Canadian broadcaster (born 1955)

Raphael "Ralph" Benmergui (born 1955) is a Canadian television and radio personality, writer, ordained spiritual director, and strategic adviser in political, environmental and academic fields.

Since 2025, he has been executive director of ALEPH Canada, an organization associated with the Jewish Renewal movement in Canada.

==Early life and education==

Benmergui was born into a Sephardi Jewish family in Tangier, Morocco, and was raised in Toronto. He studied journalism at Ryerson Polytechnical Institute, where he was news director and a program producer at the university's radio station, CKLN-FM.

==Career==

Benmergui began his career in stand-up comedy. While he was studying at Ryerson, the Canadian Broadcasting Corporation offered him a research position in Winnipeg. He subsequently produced current-affairs documentaries and became host of Night Lines, a late-night music program on CBC Stereo.
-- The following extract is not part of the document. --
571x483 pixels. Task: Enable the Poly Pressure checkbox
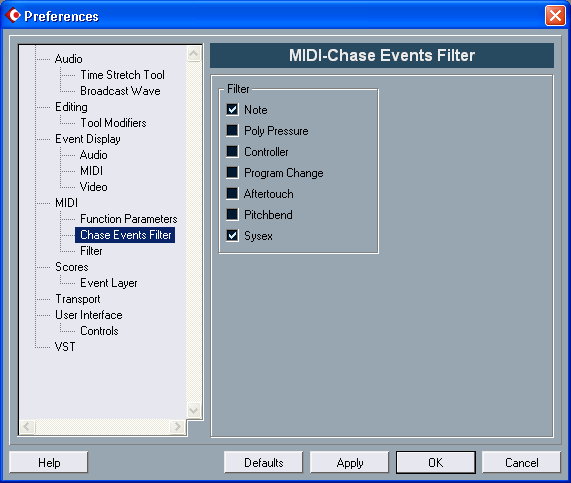[x=232, y=130]
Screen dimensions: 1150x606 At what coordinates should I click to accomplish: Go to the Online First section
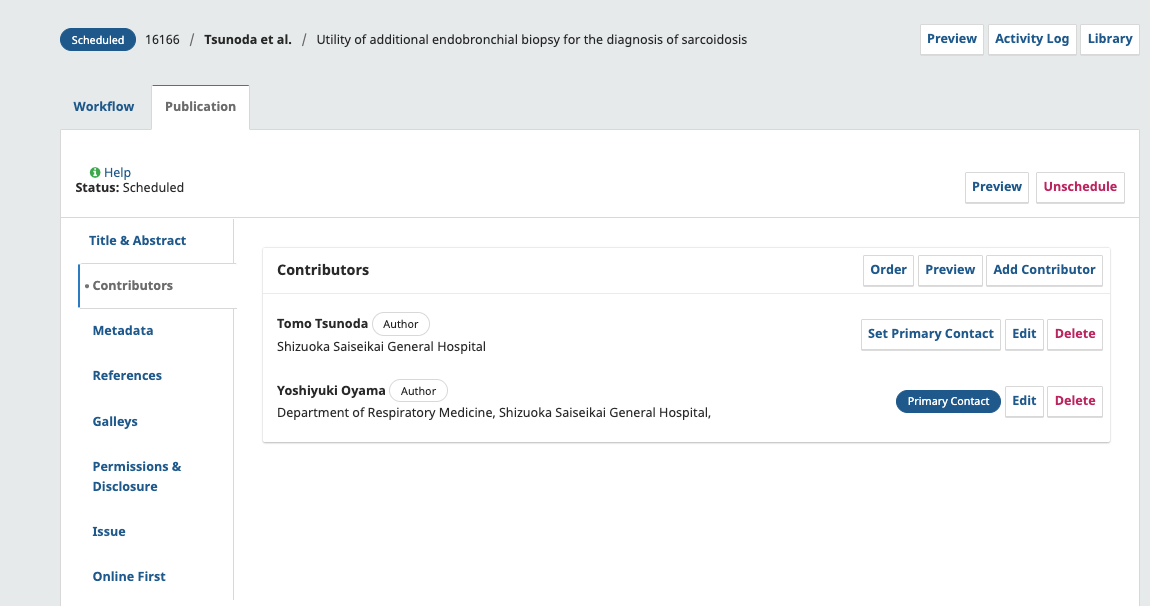point(129,577)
After returning to Toronto, Benmergui hosted Prime Time, a nightly entertainment program on CBC Radio, and its weekend counterpart, The Entertainers. He later co-hosted the CBC Television current-affairs program Midday with Valerie Pringle.

In the early 1990s, Benmergui hosted the weekly CBC Television variety program Friday Night! with Ralph Benmergui. The program succeeded The Tommy Hunter Show in the CBC schedule and was later replaced by a program hosted by Rita MacNeil. It received poor reviews and low ratings, although columnist Paul Wilson later questioned whether it deserved its negative reputation. Benmergui said that the experience taught him the importance of being himself.
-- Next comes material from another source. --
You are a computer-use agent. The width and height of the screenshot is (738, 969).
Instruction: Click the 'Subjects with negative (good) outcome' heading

After the program ended, Benmergui took a year away from broadcasting to write and meditate before returning to national radio and television work. From 1995, he hosted Benmergui Live, a weekday talk and phone-in program on CBC Newsworld. After the show ended in 1999, Benmergui continued with the network as a contributor to CBC Morning and On the Arts.
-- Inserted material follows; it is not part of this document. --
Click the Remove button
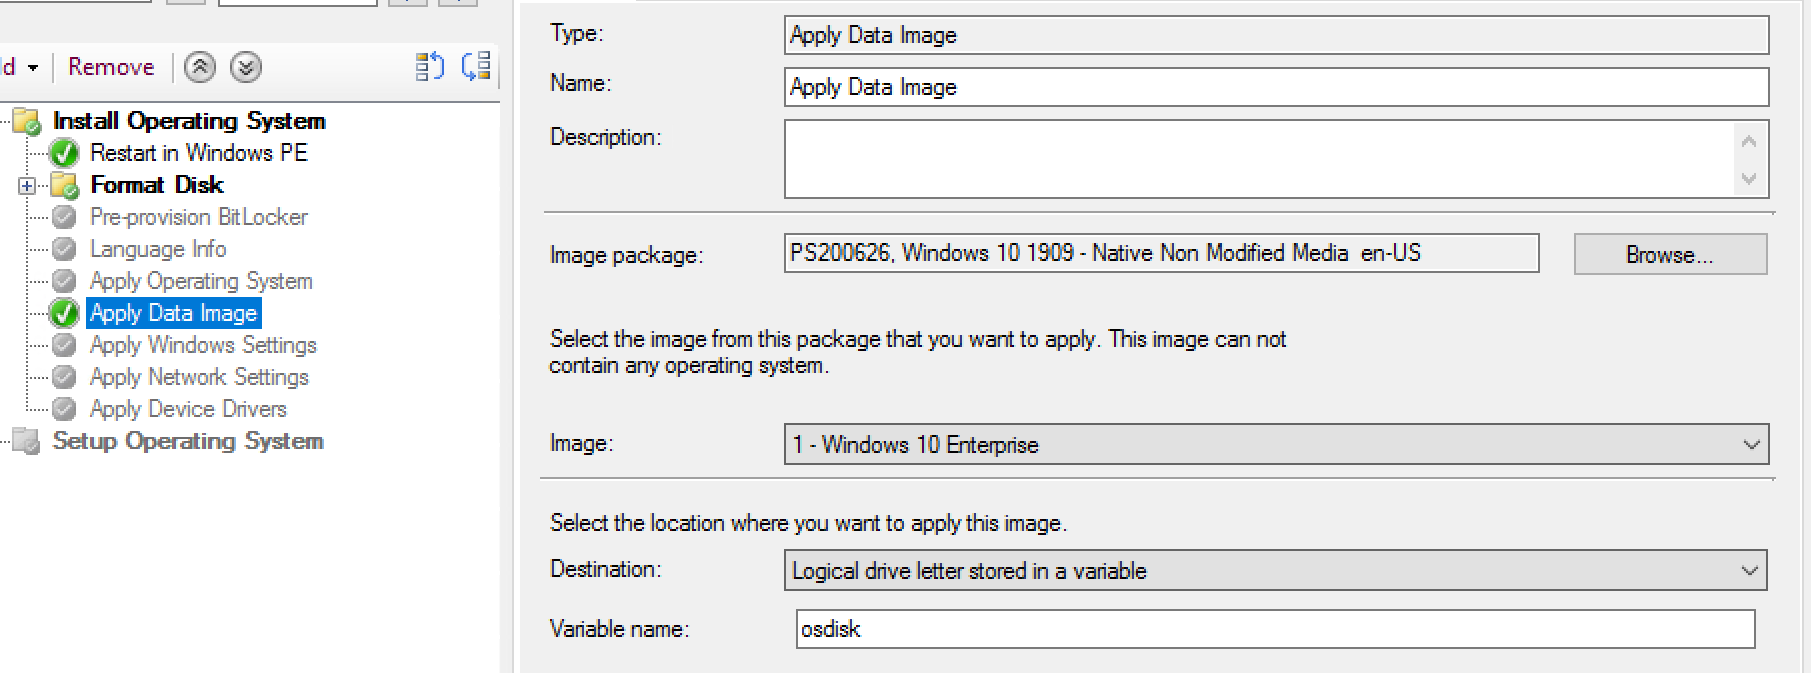Viewport: 1811px width, 673px height. 111,67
Benmergui received the Japan Prize for international youth programming and a prize for youth programming at the Yorkton Film Festival. He received six Gemini Award nominations.

In 2004, Benmergui joined Toronto jazz station JAZZ.FM91 as host of its morning program. He left the station in November 2010 to become director of communications for Ontario minister Glen Murray, and was succeeded as morning host by John Donabie.

As a television producer, Benmergui produced a Christmas special featuring Stuart McLean and the CBC children's quiz show SmartAsk. For VisionTV, he produced Seekers, a six-part series following five people exploring spirituality, and Ralph Benmergui: My Israel, which examined political and social issues in Israel. He also produced the six-part series God Bless America, about religion and politics in the United States, and hosted comedy specials titled Seriously Funny in Canada and Punchlines in the Sand in the United States.

In 2009, Benmergui joined the Green Party of Canada as a strategic communications adviser.

He later served as director of strategic initiatives at Sheridan College. While holding that position, he commuted from Toronto to the college and became increasingly dissatisfied with life in Toronto, which he described as having become "too full".

After several years of study, Benmergui became an ordained spiritual director. He has led workshops, retreats and discussion groups at synagogues, churches and other organizations, focusing on spirituality, ageing, grief, mortality, and helping participants find meaning during periods of personal change and adversity.

In 2021, Benmergui began hosting Yehupetzville, a podcast produced by The Canadian Jewish News about Jewish life in smaller Canadian communities. He has also hosted the podcast Not That Kind of Rabbi for The Canadian Jewish News. He also returned to JAZZ.FM91 that year as host of the podcast The Torch, which featured conversations with established jazz artists about their experiences and perspectives.

In 2022, Benmergui published the memoir I Thought He Was Dead, which reflects on his career in broadcasting and comedy, family relationships, spirituality, ageing and mortality.

==Personal life==

Benmergui is married to Cortney Pasternak, a former television journalist who later became a psychotherapist. The couple moved from Toronto to Hamilton, Ontario, after a friend advised them that Hamilton would be a better choice if they wanted to make a difference in their community. They settled in a Victorian house near Locke Street.

Benmergui has four children and three grandchildren. Two of his sons were living with him and Pasternak in Hamilton when he was profiled by The Hamilton Spectator in 2019. In the profile, he discussed his regrets about the effects of his divorce on his first wife and children, as well as his efforts to improve those family relationships.